Page excerpt:
The Trouble with Cincinnati Politics
Local politics in Cincinnati is in very rough waters. Our city was named after a highly respected Roman statesman, Cincinnatus, in the hope that it would be a shiny city — the Queen city — the crown jewel of the Midwest. Unfortunately, as we cross into the 21st year of the 21st century, our city is reeling due to scandalous politicians. Three elected officials have fallen, losing the status that they had basked in at the start of last year.
Rarely do we take the time to deeply explore what is wrong with our local politics but instead get caught up in the conversation about who should replace the corrupt officials or who should enter the next political race. The start of a new year should give us pause to consider seven problems. The first letter of each of these, taken together, forms the word TROUBLE. This article delves into the seven problems. Next month we will discuss seven solutions. Unless these are understood and addressed, more elected officials will continue to fall from grace and our image as a city will continually be tarnished.
Toxic Turf Wars and Feuds
This is not just a Cincinnati problem but a regional one. Within Hamilton County, toxic turf wars and feuding have poisoned both political parties. This has been established by many reporters over many years, but it first became clear to me in 2008. That year, the Hamilton County Republican Party and the Hamilton County Democratic Party colluded in an awful deal to ensure that their candidates for commissioner ran unopposed.

Activity 1: In the article on Cincinnati politics, what word is formed by the first letters of the seven problems?
Activity 2: Pick up the article on Cincinnati politics after its final sentence and keep writing it.

Entries drawn from a dataset
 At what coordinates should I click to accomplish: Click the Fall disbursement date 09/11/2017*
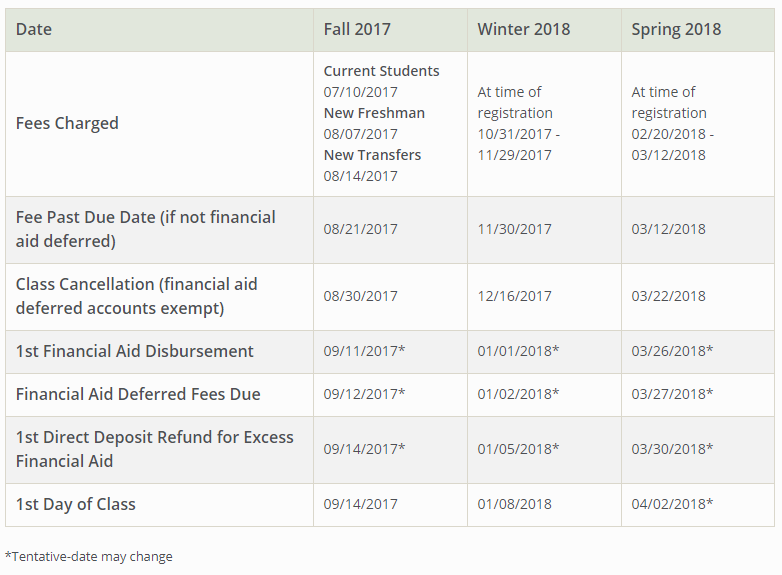(x=364, y=351)
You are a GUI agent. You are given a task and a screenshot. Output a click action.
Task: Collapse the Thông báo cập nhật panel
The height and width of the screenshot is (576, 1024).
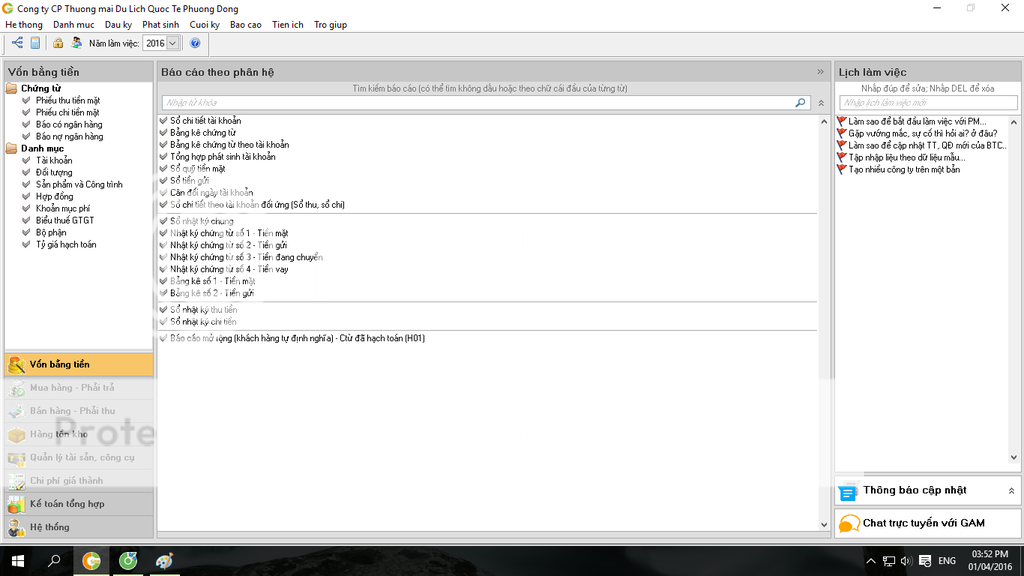[1011, 491]
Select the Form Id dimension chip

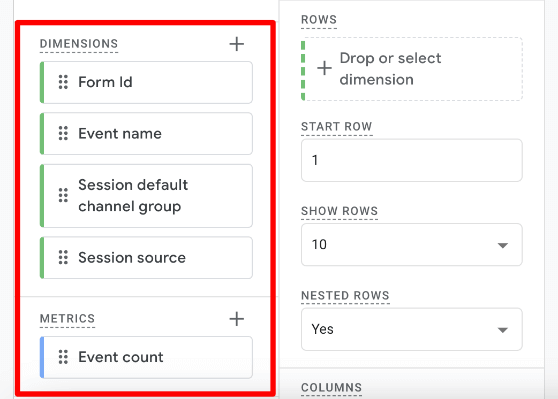pyautogui.click(x=146, y=82)
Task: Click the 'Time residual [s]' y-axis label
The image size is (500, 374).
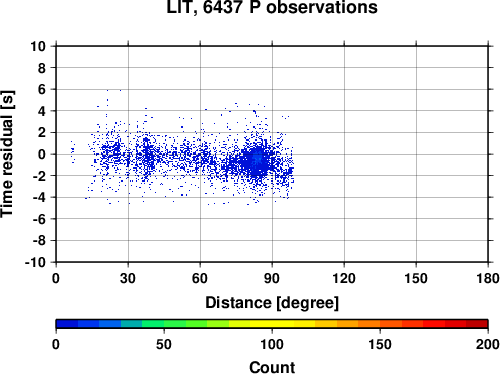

Exercise result 1: TROUBLE

Exercise result 2:
Rigid Clinging to Status Quo
Within Greater Cincinnati, it is evident that the culture of local politics has trended toward one dominant party. Small wonder that when I ran for commissioner as an Independent candidate, one party’s candidate did not bother to show up for a televised debate. As a matter of fact, both of my opponents blew off a neighborhood forum. This is because both parties have mastered the use of sample ballots at polling locations, thus making voters cling to the practice of straight-ticket voting. Elected officials have been emboldened to cling to the status quo as they are confident that they cannot lose.
Outright Betrayal of Public Trust
What transpired in 2020 was the painful truth that there is a culture of outright betrayal of public trust amongst Cincinnati politicians. And this is not a strictly partisan problem because those arrested were from both parties. With these arrests, our city council led the country in corruption cases. Betrayal of trust also manifests in another way. When a politician is elected for one office then within months betrays that trust and jumps ship to run for another office. It is a sad situation.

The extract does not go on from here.